Dual Video Screening is when individuals or groups watch TV on two or more screens in the same room at the same time, and the researchers believe its popularity will surge this year - particularly in countries with large average household sizes, such as the UAE.
"The impact of large household sizes on Dual Video Screening is simple," says a Deloitte report launched in Dubai yesterday. "Just one television stream may be insufficient for the person or people in the room.
"It is sometimes difficult to agree on what to watch. One solution is to watch two separate programmes and that is most easily achieved on two screens."
The forecast is contained in a report called Technology, Media & Telecommunications Predictions 2013 Middle East. It notes the average size of a household in Saudi Arabia is 5.8 people, significantly higher than in Europe.
"There are also variations across ethnicities," the study adds. "In the UAE, for example, the average size of a household is 4.2 but across Emirati households there are more than six members in each."
The launch of the report was hosted by Dubai Media City. Paul Lee, a research director at Deloitte, raised laughter from the audience when he said: "If you spend time together you have to have a harmonious time together, so it's best not to talk. So what you do instead is you watch television."
He said the phenomenon was boosted by last summer's Olympic Games, as in some countries many different sports were broadcast on different channels simultaneously. Some families moved every TV set they owned into the living room so they could follow as many events as possible at the same time.
However, Clare Smart, a counsellor at Dubai's LifeWorks centre who specialises in helping young people, said that trying to follow two or more TV shows at the same time would impair the development of concentration skills in some children.
"Sitting as a family and watching something together is a shared, bonding experience," she said. "But if people are in the same room watching different things it's not really the same experience, that would be a downside to it."
Another prediction in the report is that a new type of high definition TV called Ultra HD or 4K, which offers four times higher resolution than current top of the range sets, will start appearing this year.
Mr Lee said: "Up until last year I would have characterised 4K as an experiment, something which people knew they could do but it wasn't commercial.
"What we think for this year is it's becoming very commercial."
The study warns that viewers here may face a long wait for the improved service.
"In the region, equipment manufacturers are the only ones creating a buzz around 4K, while broadcasters and distributors are yet to be convinced," it says. "For Ultra HD to take off, satellite broadcasters and pay-TV operators would need to embrace it. The largest pay-TV operator in the region, OSN, is adopting a wait-and-watch approach."

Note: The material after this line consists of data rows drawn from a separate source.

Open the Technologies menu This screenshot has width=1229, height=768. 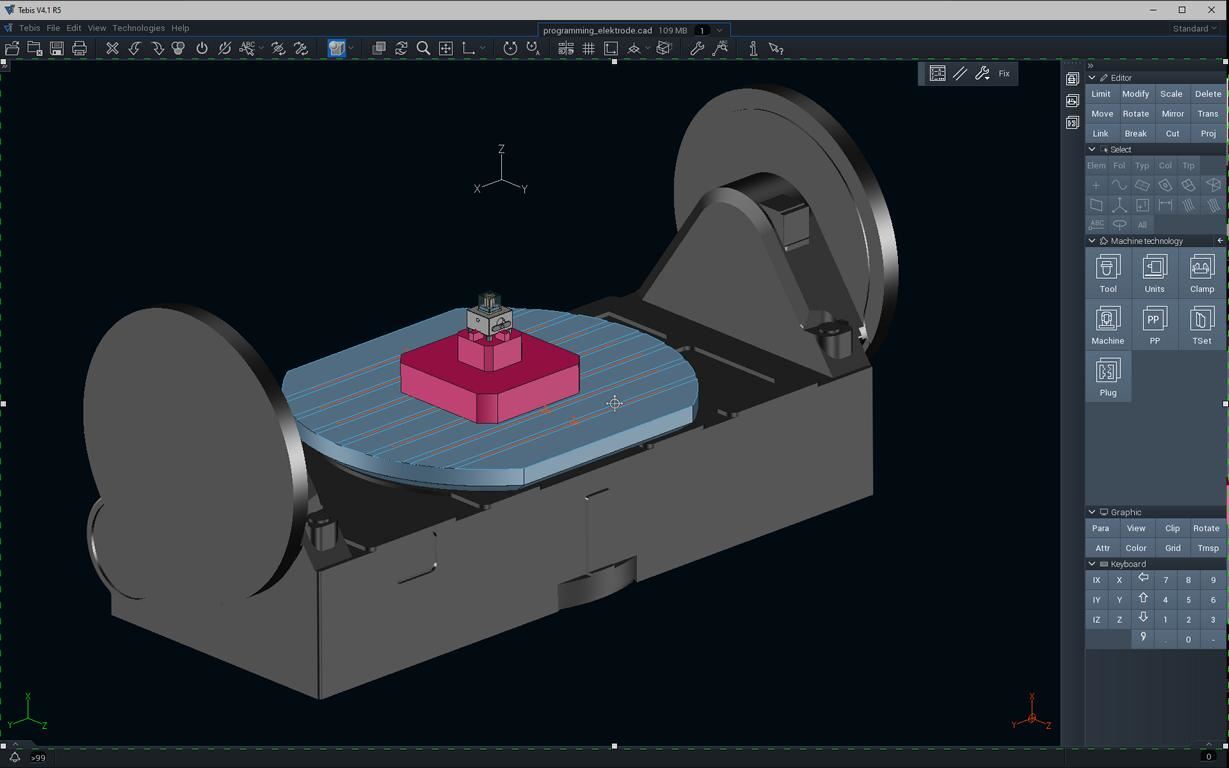pos(138,28)
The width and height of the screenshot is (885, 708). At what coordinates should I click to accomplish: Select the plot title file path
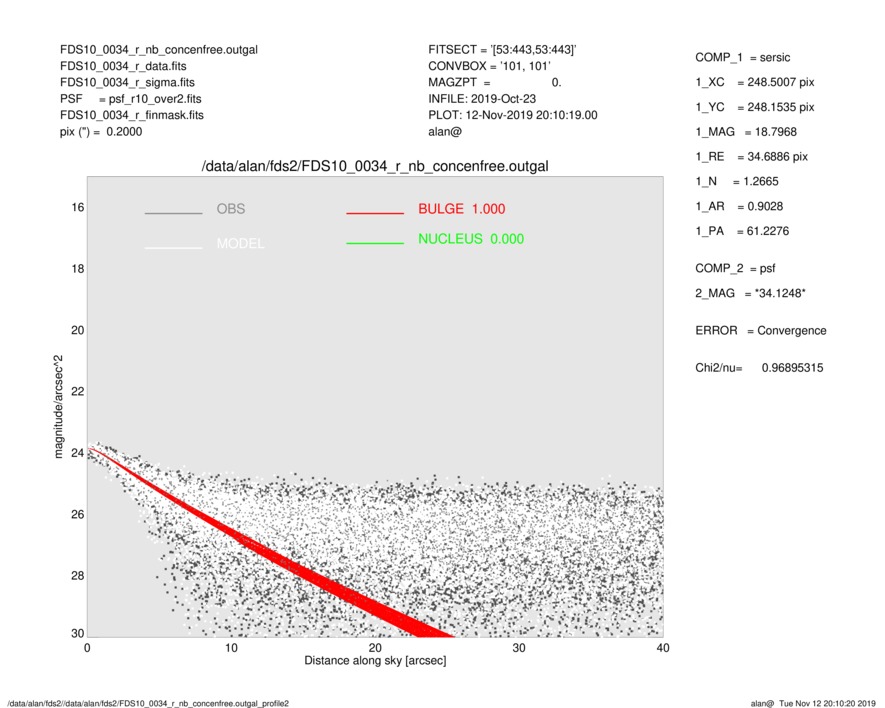tap(375, 165)
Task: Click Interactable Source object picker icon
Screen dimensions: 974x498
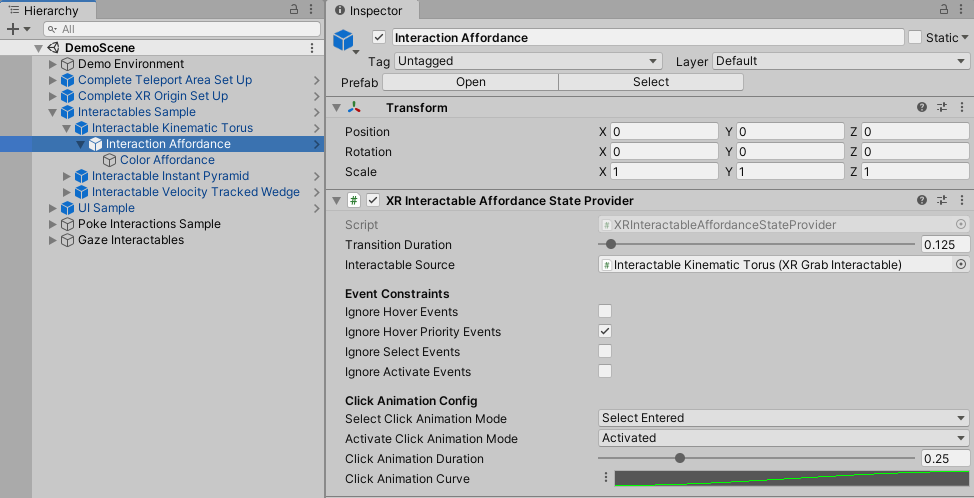Action: tap(961, 265)
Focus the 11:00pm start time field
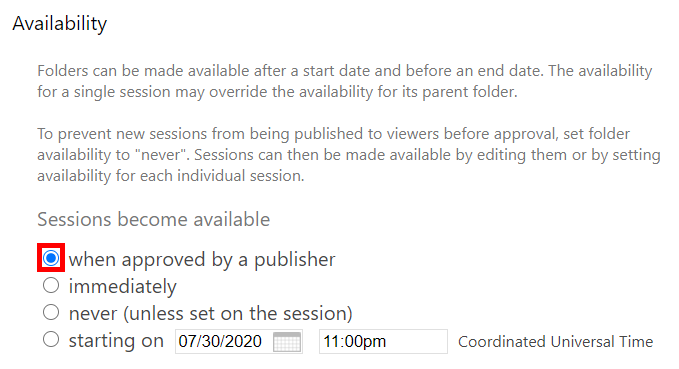This screenshot has height=369, width=679. click(x=383, y=342)
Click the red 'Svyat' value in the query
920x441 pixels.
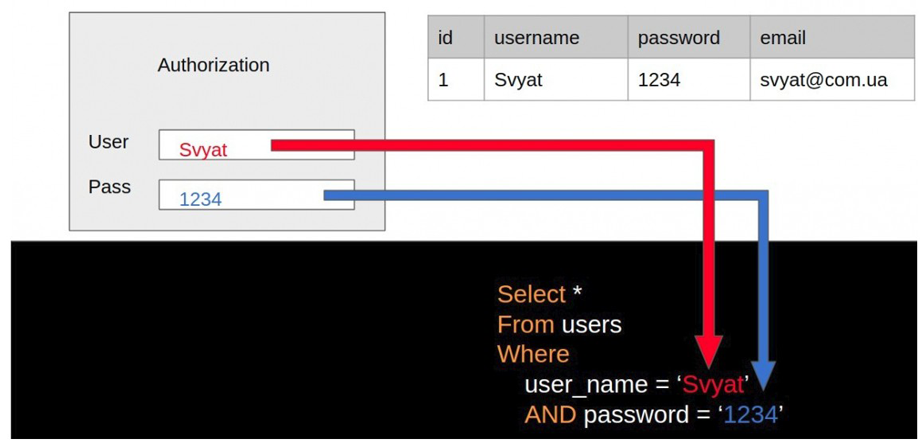click(x=713, y=384)

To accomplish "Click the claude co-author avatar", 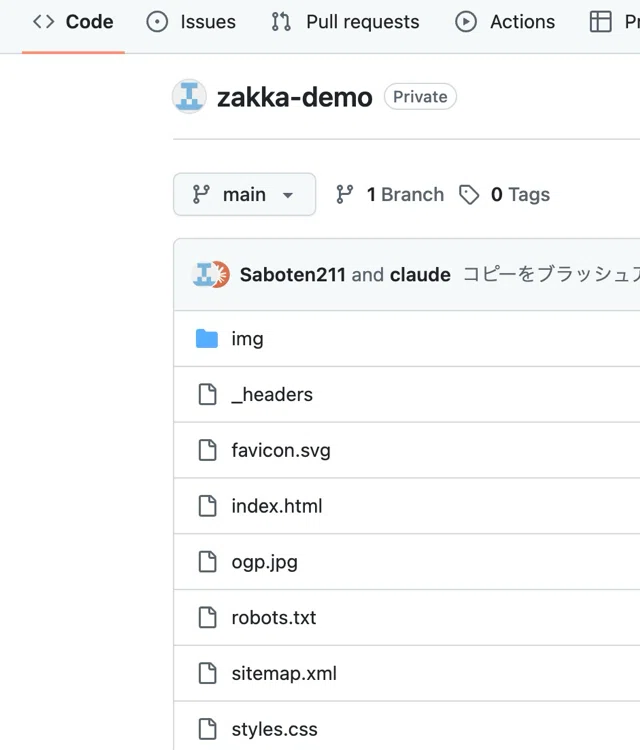I will click(220, 275).
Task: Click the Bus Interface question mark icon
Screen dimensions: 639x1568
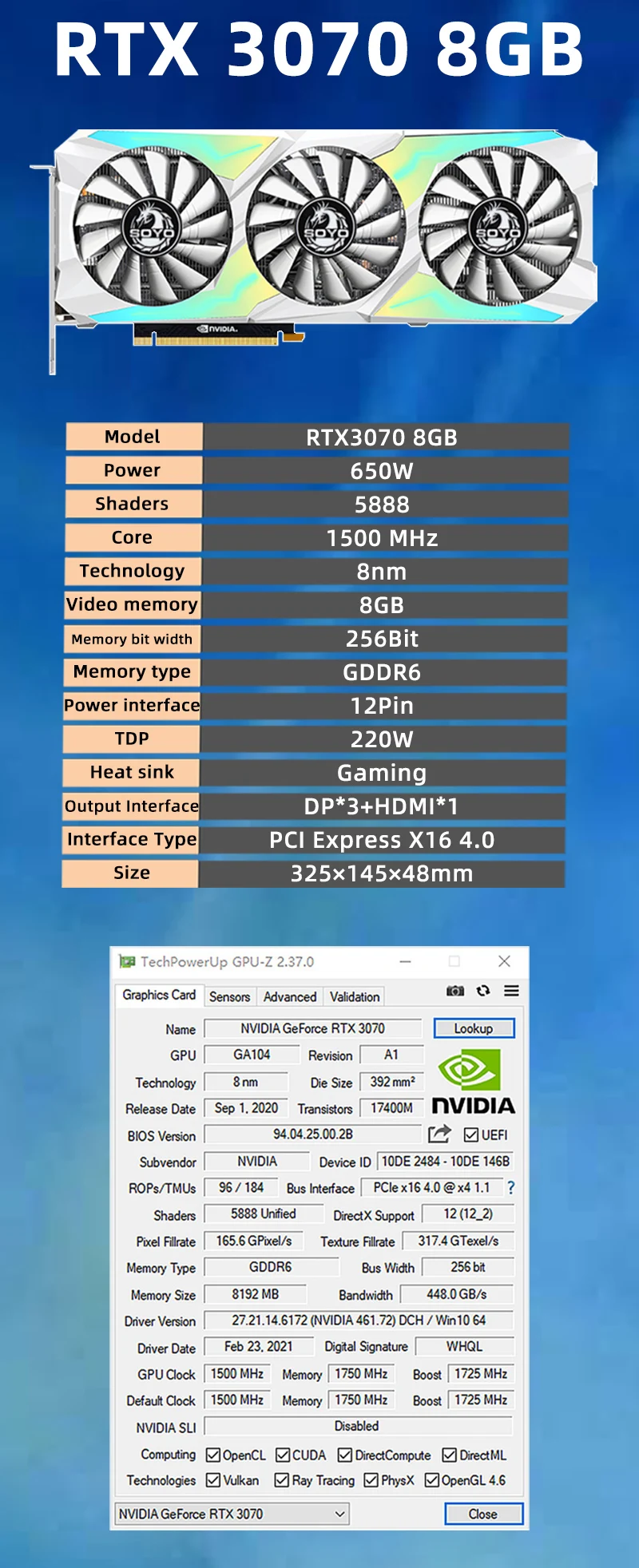Action: (x=511, y=1188)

The report also warns that early adopters who have invested in another new technology - Connected TV sets that have inbuilt internet access - may have wasted their money.
Mr Lee said better results could be had by buying a simple cable.
"If you want to do Connected TV and you have Wi-Fi, broadband and a laptop, all you need to do is buy a cable to connect your TV set to your laptop.
"You would effectively have everything which you can do with a Connected TV, only it works a lot better than a set with connectivity built in. The connectivity will be higher quality, and the processor in the laptop will be higher quality than what you get in a TV set."